According to telemetry published by Socket, the adversaries distributed 639 malicious versions spanning 323 unique packages on May 19 between 04:56 and 05:56 MSK. The primary focus of the incursion targeted the @antv organization, an enterprise ecosystem responsible for widely deployed data visualization, graphing, flowcharting, and mapping libraries. Conspicuous among the compromised assets were @antv/g2, @antv/g6, @antv/x6, @antv/l7, echarts-for-react, timeago.js, size-sensor, and canvas-nest.js.
The genesis of the infection chain trace back to the credential compromise of the atool npm administrative account, a trusted identity utilized to publish portions of the @antv portfolio. The malicious payloads were programmatically injected directly into the core index.js files, engineered to systematically harvest active GitHub and npm session tokens, cloud infrastructure keys, Kubernetes configuration maps, HashiCorp Vault secrets, Docker credentials, SSH keys, local database connection strings, and sensitive environment variables from active CI/CD pipelines. This aggressive harvesting mechanism concurrently impacted local developer workstations and major cloud compilation platforms, including GitHub Actions, GitLab CI, Jenkins, Azure DevOps, CircleCI, Vercel, and Netlify.
To obscure its outbound egress footprint from standard network monitoring utilities, the exfiltrated data was encrypted and routed utilizing the decentralized Session P2P network protocol. Upon establishing access to an intercepted GitHub profile, the malware programmatically initialized clandestine repositories within the victim’s own account to serve as drop zones for the stolen telemetry. Aikido Security initially identified over 2,700 such illicit repositories, a metric that rapidly escalated past 2,900 just prior to public disclosure.
Technical analysis from Endor Labs highlighted an especially alarming architectural evolution: this contemporary iteration of Shai-Hulud possesses the capacity to synthesize cryptographically valid Sigstore attestations by actively hijacking OpenID Connect (OIDC) tokens native to compromised continuous integration environments. Consequently, the tainted npm packages successfully passed standard supply-chain provenance verifications, effectively masquerading as trusted, verified builds despite harboring high-severity credential-harvesting logic.

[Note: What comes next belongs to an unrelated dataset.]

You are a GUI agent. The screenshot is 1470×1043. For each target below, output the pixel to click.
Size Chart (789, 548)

Furthermore, the malware exhibits robust self-propagating capabilities. The implant validates intercepted npm tokens to identify any upstream packages managed by the victim, programmatically retrieves the tarball archives, injects its own malicious subroutines, and publishes newly infected iterations with bumped version numbers to the registry. Both Socket and Aikido Security deduce that while this variant diverges from ancestral Mini Shai-Hulud specimens, it preserves the foundational adversarial blueprint. Additionally, this contemporary wave implements persistent local backdoors by manipulating localized user settings within Visual Studio Code and Anthropic Claude Code environments.

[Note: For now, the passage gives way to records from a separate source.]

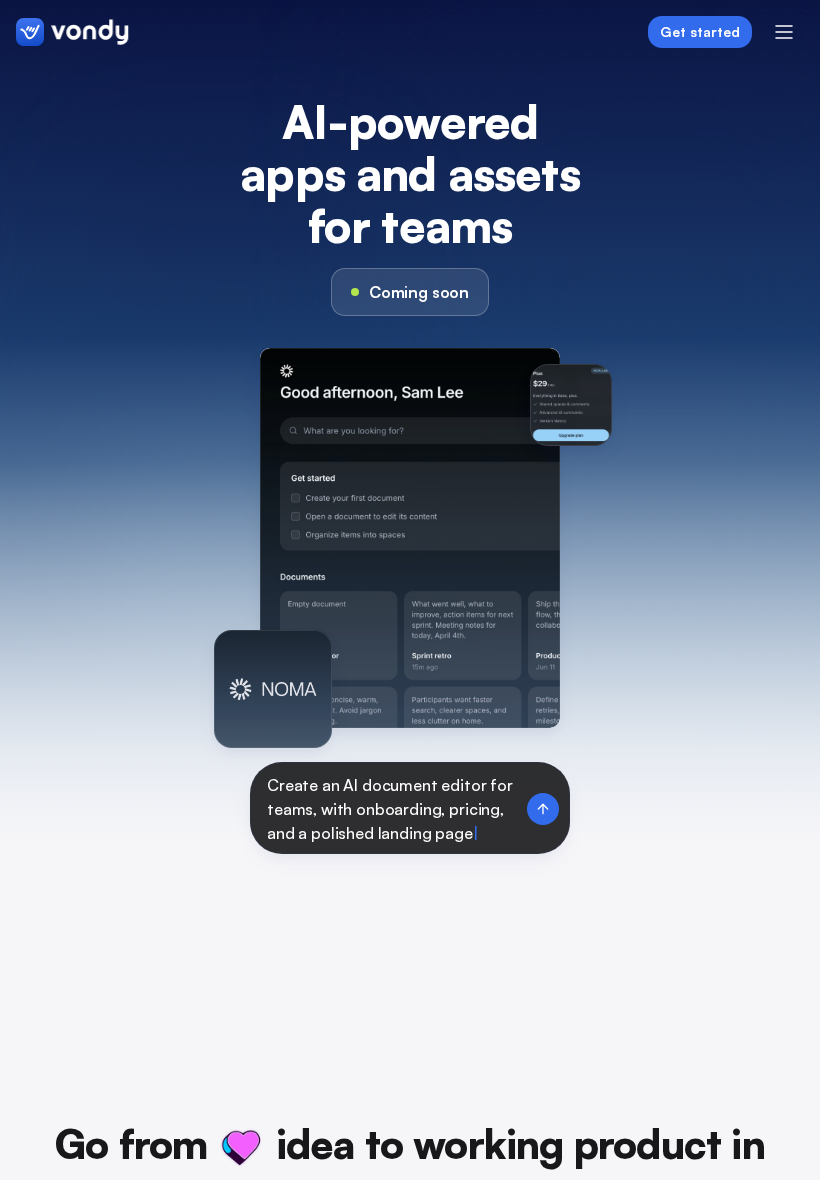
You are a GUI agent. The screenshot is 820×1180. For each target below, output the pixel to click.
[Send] (543, 809)
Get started (700, 31)
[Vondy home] (72, 32)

Software engineers and site reliability cells who ingested any of the impacted dependencies are urgently advised to purge the corrupted versions or immediately roll back environments to verified stable releases compiled prior to May 18. This containment phase must be followed by a comprehensive revocation and rotation of all potentially exposed cryptographic keys, identity tokens, and SSH credentials.